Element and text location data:
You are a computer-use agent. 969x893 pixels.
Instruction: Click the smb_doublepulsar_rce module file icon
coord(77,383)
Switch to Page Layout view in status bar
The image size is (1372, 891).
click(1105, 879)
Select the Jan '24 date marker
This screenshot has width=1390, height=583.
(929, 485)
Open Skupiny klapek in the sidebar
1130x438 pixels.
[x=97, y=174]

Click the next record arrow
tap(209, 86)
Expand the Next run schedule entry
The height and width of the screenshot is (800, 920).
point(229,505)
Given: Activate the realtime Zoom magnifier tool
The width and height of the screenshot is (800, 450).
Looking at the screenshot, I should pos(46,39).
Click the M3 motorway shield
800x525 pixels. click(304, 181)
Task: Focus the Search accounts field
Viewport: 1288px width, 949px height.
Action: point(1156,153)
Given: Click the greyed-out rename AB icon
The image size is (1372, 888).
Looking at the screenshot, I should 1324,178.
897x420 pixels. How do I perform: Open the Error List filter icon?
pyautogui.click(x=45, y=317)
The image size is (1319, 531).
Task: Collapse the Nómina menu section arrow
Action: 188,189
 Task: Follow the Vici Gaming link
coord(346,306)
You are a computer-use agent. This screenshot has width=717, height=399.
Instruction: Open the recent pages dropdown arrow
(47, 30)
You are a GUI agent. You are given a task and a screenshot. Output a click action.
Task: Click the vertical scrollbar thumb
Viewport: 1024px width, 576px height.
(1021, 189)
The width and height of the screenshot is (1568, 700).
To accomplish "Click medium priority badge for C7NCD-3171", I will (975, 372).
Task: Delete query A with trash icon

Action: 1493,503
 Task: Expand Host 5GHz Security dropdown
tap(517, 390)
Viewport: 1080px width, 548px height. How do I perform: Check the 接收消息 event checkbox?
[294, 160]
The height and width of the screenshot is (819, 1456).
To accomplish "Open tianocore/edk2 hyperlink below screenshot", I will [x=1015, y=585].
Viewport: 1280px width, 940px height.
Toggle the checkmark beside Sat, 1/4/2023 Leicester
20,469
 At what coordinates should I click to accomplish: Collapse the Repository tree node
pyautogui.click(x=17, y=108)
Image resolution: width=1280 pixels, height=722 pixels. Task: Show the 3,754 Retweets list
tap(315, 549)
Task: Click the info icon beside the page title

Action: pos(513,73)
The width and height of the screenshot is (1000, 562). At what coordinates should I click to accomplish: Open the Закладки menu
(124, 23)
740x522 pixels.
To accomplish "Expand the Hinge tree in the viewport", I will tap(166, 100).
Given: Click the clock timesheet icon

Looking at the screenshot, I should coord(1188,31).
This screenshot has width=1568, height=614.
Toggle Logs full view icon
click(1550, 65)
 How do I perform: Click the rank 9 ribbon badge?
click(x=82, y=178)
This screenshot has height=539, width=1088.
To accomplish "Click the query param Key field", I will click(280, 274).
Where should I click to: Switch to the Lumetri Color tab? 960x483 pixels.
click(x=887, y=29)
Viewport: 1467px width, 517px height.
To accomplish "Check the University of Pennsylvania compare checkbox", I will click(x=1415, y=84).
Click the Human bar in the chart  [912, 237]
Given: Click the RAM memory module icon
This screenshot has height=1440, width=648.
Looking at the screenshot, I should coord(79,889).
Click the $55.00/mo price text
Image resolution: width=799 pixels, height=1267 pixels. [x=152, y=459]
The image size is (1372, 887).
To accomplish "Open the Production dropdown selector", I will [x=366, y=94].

Work required: Copy every one of the rows above, word for word and in the same order.

Written answer:
You are a computer-use agent. 969x893 pixels.
Instruction: Click the smb_doublepulsar_rce module file icon
coord(77,383)
Switch to Page Layout view in status bar
The image size is (1372, 891).
click(1105, 879)
Select the Jan '24 date marker
This screenshot has width=1390, height=583.
(929, 485)
Open Skupiny klapek in the sidebar
1130x438 pixels.
[x=97, y=174]

Click the next record arrow
tap(209, 86)
Expand the Next run schedule entry
The height and width of the screenshot is (800, 920).
point(229,505)
Given: Activate the realtime Zoom magnifier tool
The width and height of the screenshot is (800, 450).
Looking at the screenshot, I should pos(46,39).
Click the M3 motorway shield
800x525 pixels. click(304, 181)
Task: Focus the Search accounts field
Viewport: 1288px width, 949px height.
Action: point(1156,153)
Given: Click the greyed-out rename AB icon
The image size is (1372, 888).
Looking at the screenshot, I should 1324,178.
897x420 pixels. How do I perform: Open the Error List filter icon?
pyautogui.click(x=45, y=317)
The image size is (1319, 531).
Task: Collapse the Nómina menu section arrow
Action: 188,189
 Task: Follow the Vici Gaming link
coord(346,306)
You are a computer-use agent. This screenshot has width=717, height=399.
Instruction: Open the recent pages dropdown arrow
(47, 30)
You are a GUI agent. You are given a task and a screenshot. Output a click action.
Task: Click the vertical scrollbar thumb
Viewport: 1024px width, 576px height.
(1021, 189)
The width and height of the screenshot is (1568, 700).
To accomplish "Click medium priority badge for C7NCD-3171", I will (975, 372).
Task: Delete query A with trash icon

Action: 1493,503
 Task: Expand Host 5GHz Security dropdown
tap(517, 390)
Viewport: 1080px width, 548px height. How do I perform: Check the 接收消息 event checkbox?
[294, 160]
The height and width of the screenshot is (819, 1456).
To accomplish "Open tianocore/edk2 hyperlink below screenshot", I will [x=1015, y=585].
Viewport: 1280px width, 940px height.
Toggle the checkmark beside Sat, 1/4/2023 Leicester
20,469
 At what coordinates should I click to accomplish: Collapse the Repository tree node
pyautogui.click(x=17, y=108)
Image resolution: width=1280 pixels, height=722 pixels. Task: Show the 3,754 Retweets list
tap(315, 549)
Task: Click the info icon beside the page title

Action: pos(513,73)
The width and height of the screenshot is (1000, 562). At what coordinates should I click to accomplish: Open the Закладки menu
(124, 23)
740x522 pixels.
To accomplish "Expand the Hinge tree in the viewport", I will tap(166, 100).
Given: Click the clock timesheet icon

Looking at the screenshot, I should coord(1188,31).
This screenshot has width=1568, height=614.
Toggle Logs full view icon
click(1550, 65)
 How do I perform: Click the rank 9 ribbon badge?
click(x=82, y=178)
This screenshot has height=539, width=1088.
To accomplish "Click the query param Key field", I will click(280, 274).
Where should I click to: Switch to the Lumetri Color tab? 960x483 pixels.
click(x=887, y=29)
Viewport: 1467px width, 517px height.
To accomplish "Check the University of Pennsylvania compare checkbox", I will click(x=1415, y=84).
Click the Human bar in the chart  [912, 237]
Given: Click the RAM memory module icon
This screenshot has height=1440, width=648.
Looking at the screenshot, I should coord(79,889).
Click the $55.00/mo price text
Image resolution: width=799 pixels, height=1267 pixels. [x=152, y=459]
The image size is (1372, 887).
To accomplish "Open the Production dropdown selector", I will [x=366, y=94].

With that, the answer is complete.